Exactly the lines from the one with "Open the three-dot multitasking menu at top" through the end of the records below are needed, minus any pictures.

*Data shown*

Start of Block

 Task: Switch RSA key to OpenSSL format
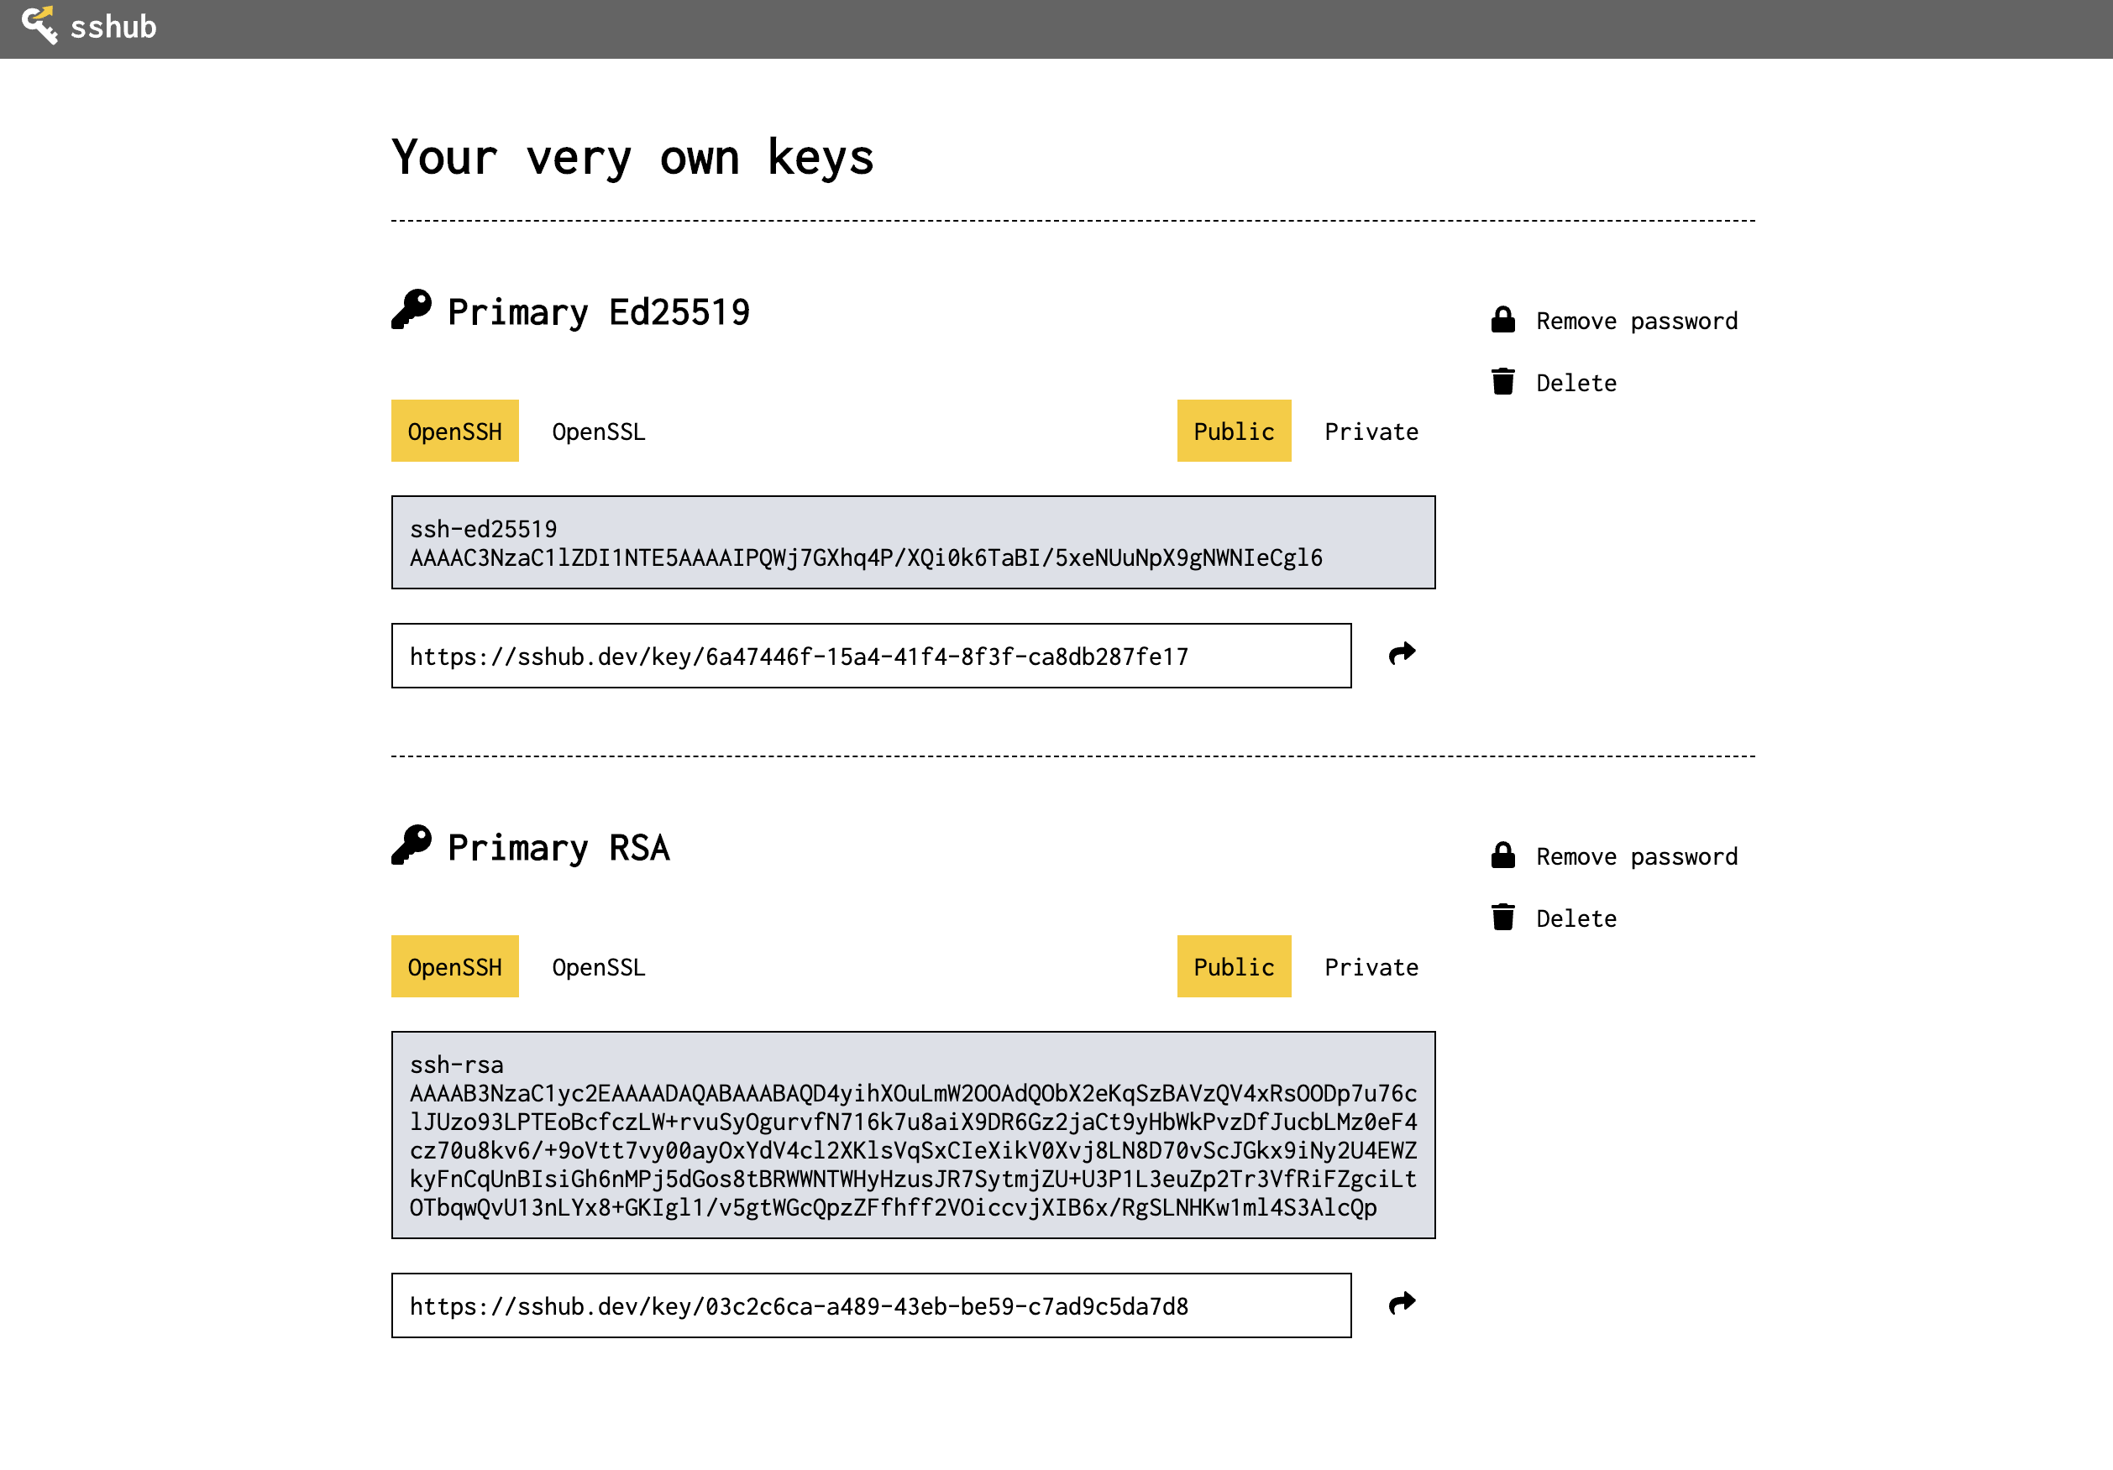[598, 967]
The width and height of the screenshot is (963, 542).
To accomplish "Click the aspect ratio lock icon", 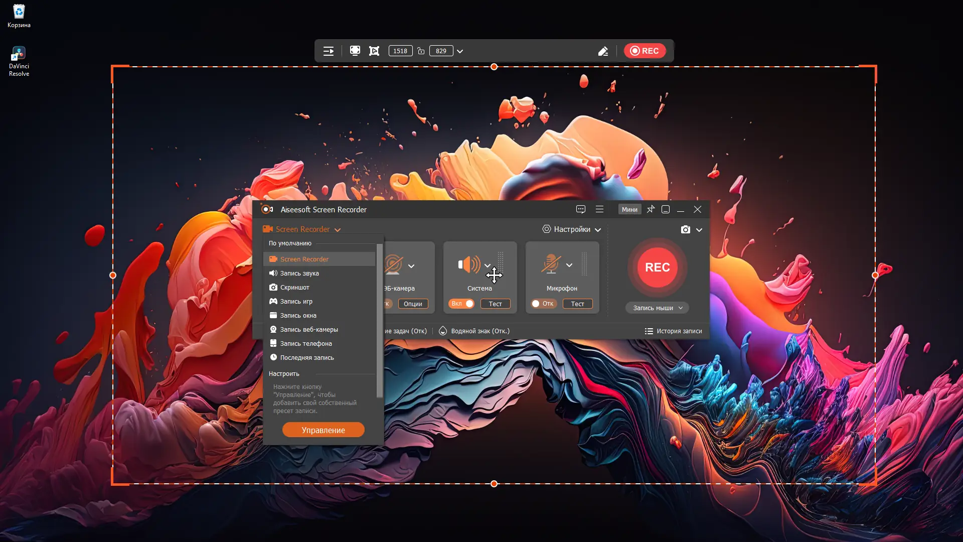I will [x=421, y=51].
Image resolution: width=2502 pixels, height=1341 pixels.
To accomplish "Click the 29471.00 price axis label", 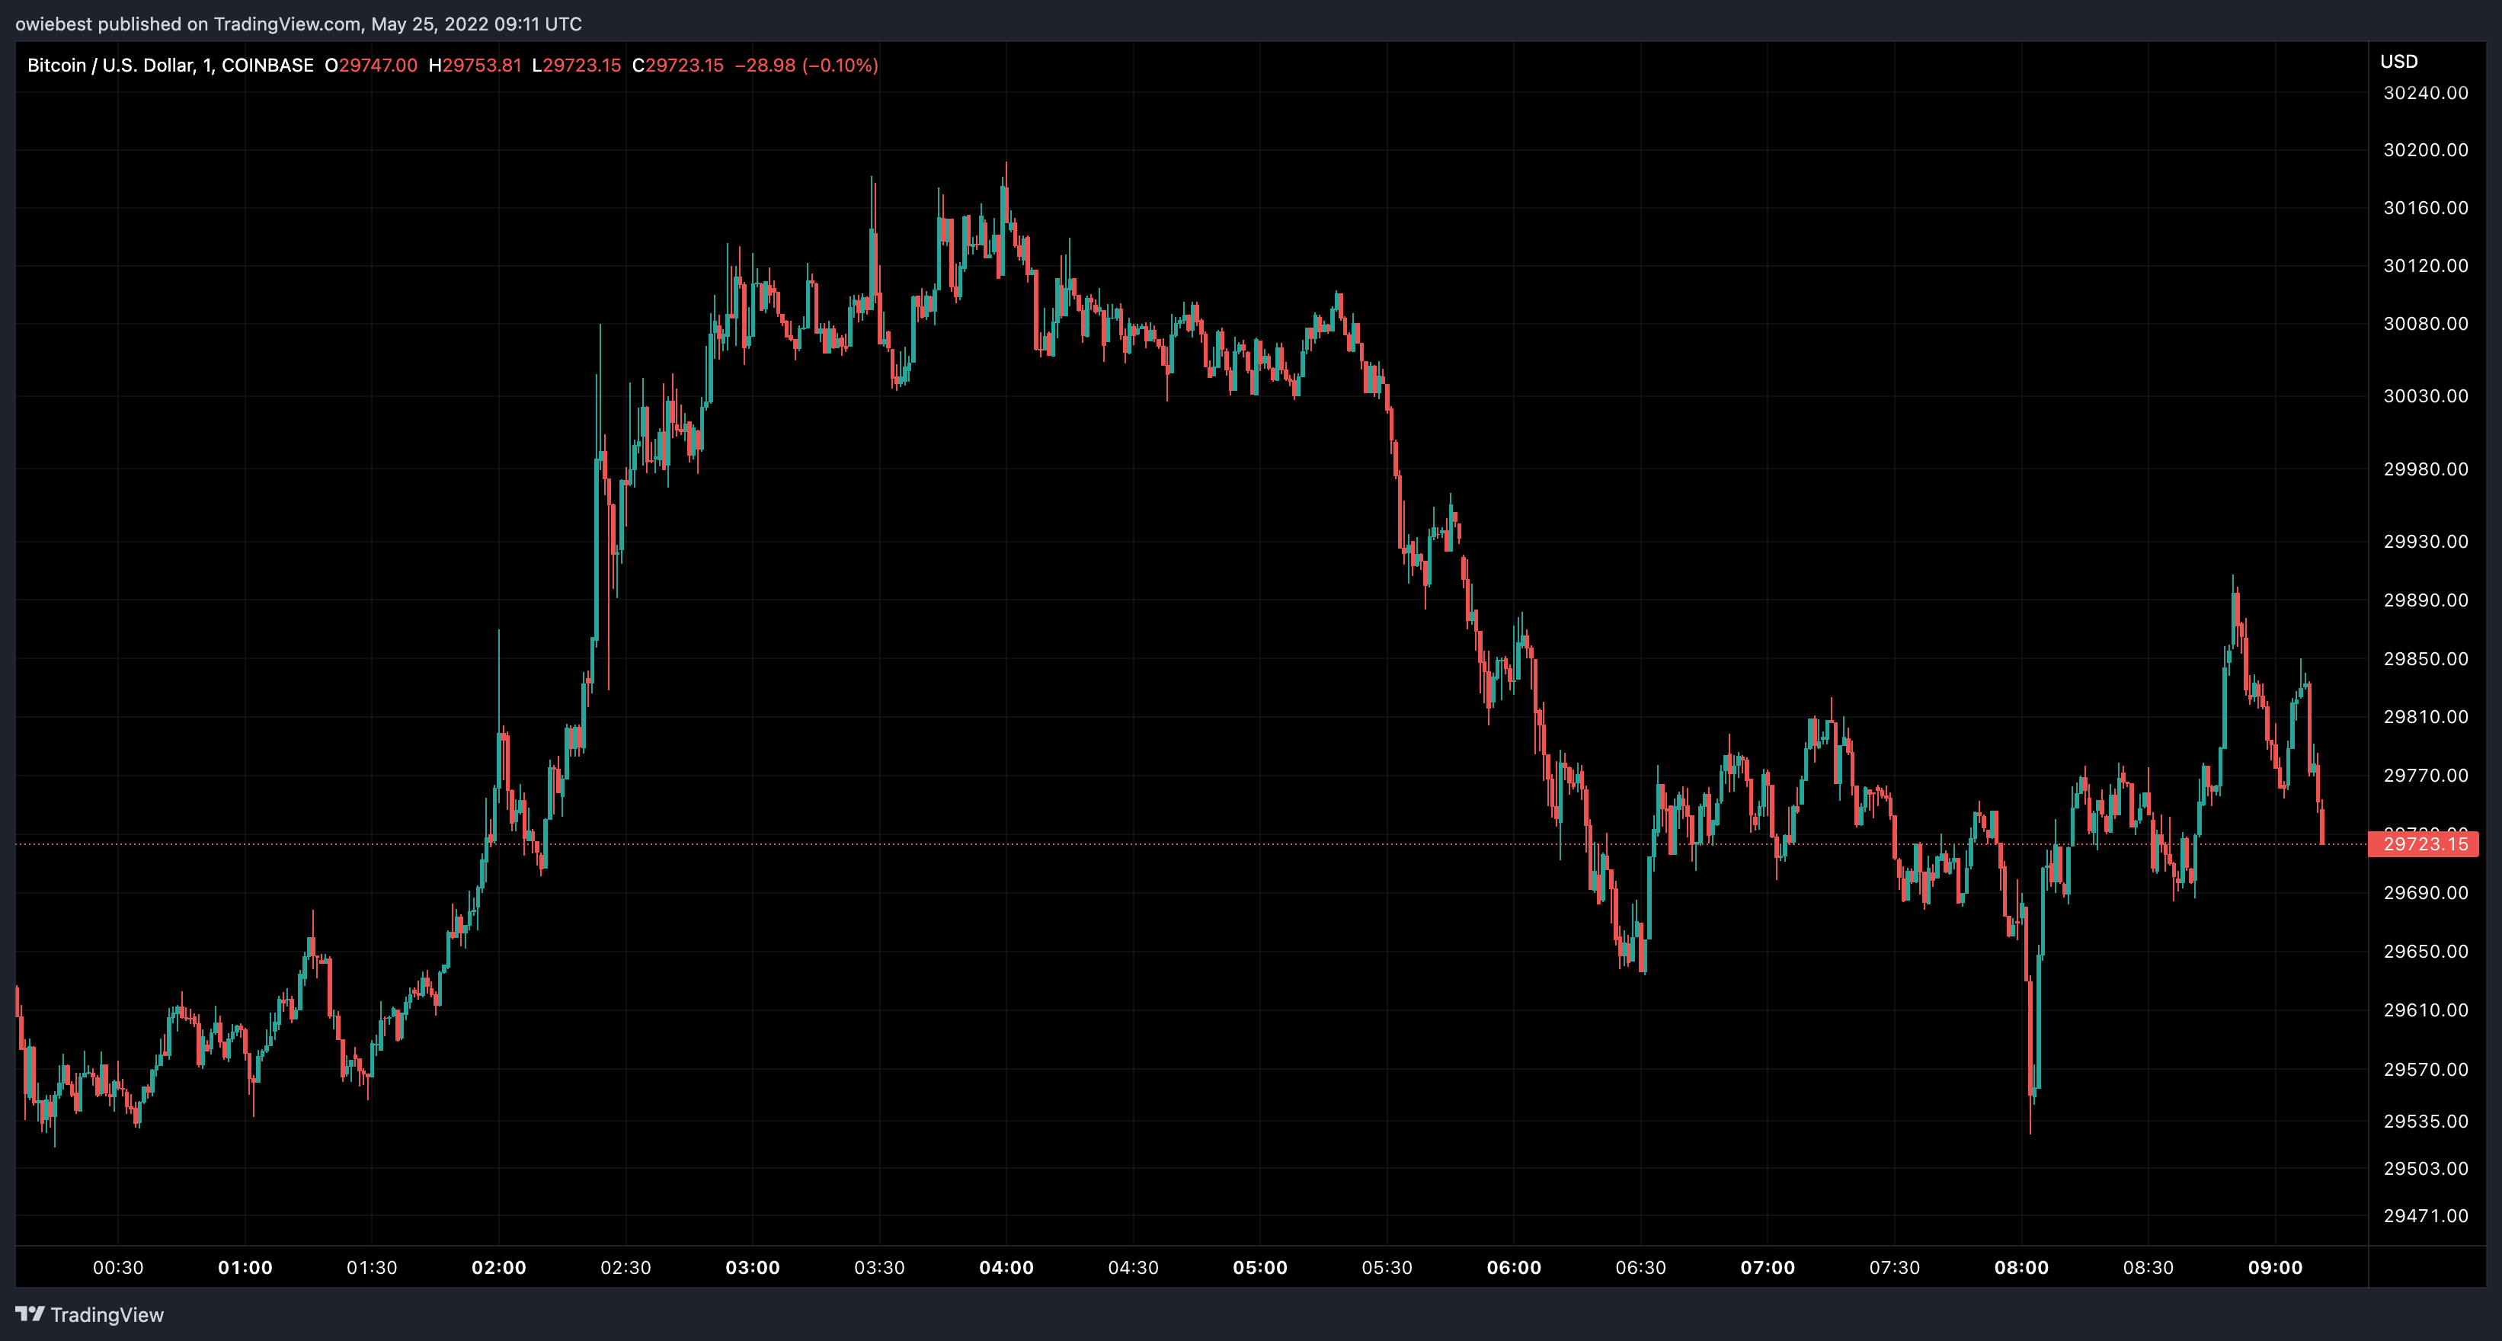I will [x=2425, y=1216].
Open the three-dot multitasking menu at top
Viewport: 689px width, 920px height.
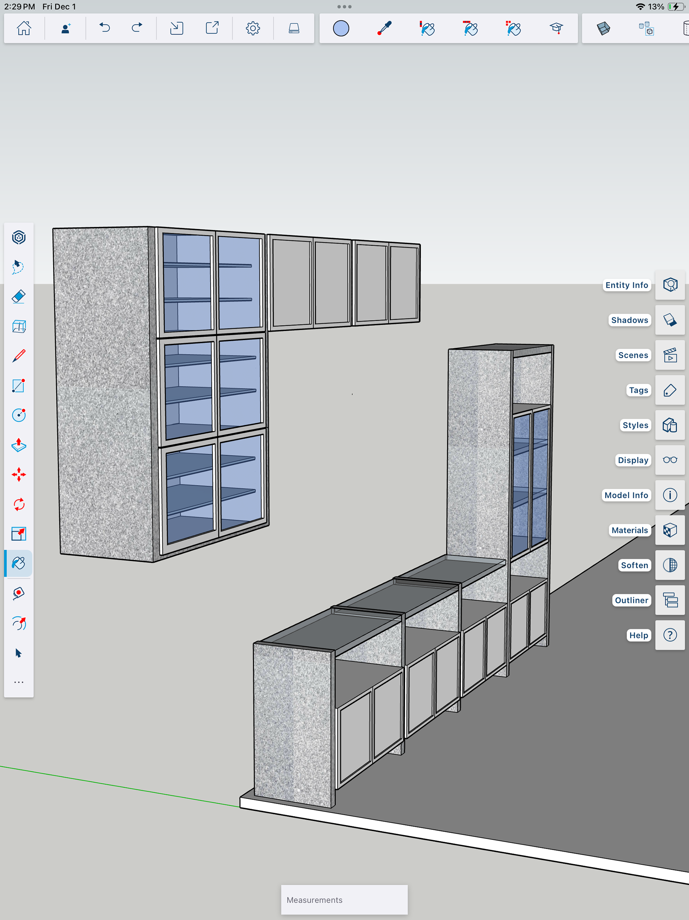[344, 7]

End of Block

*Result of the task*
Open the three-dot multitasking menu at top
Viewport: 689px width, 920px height.
[344, 7]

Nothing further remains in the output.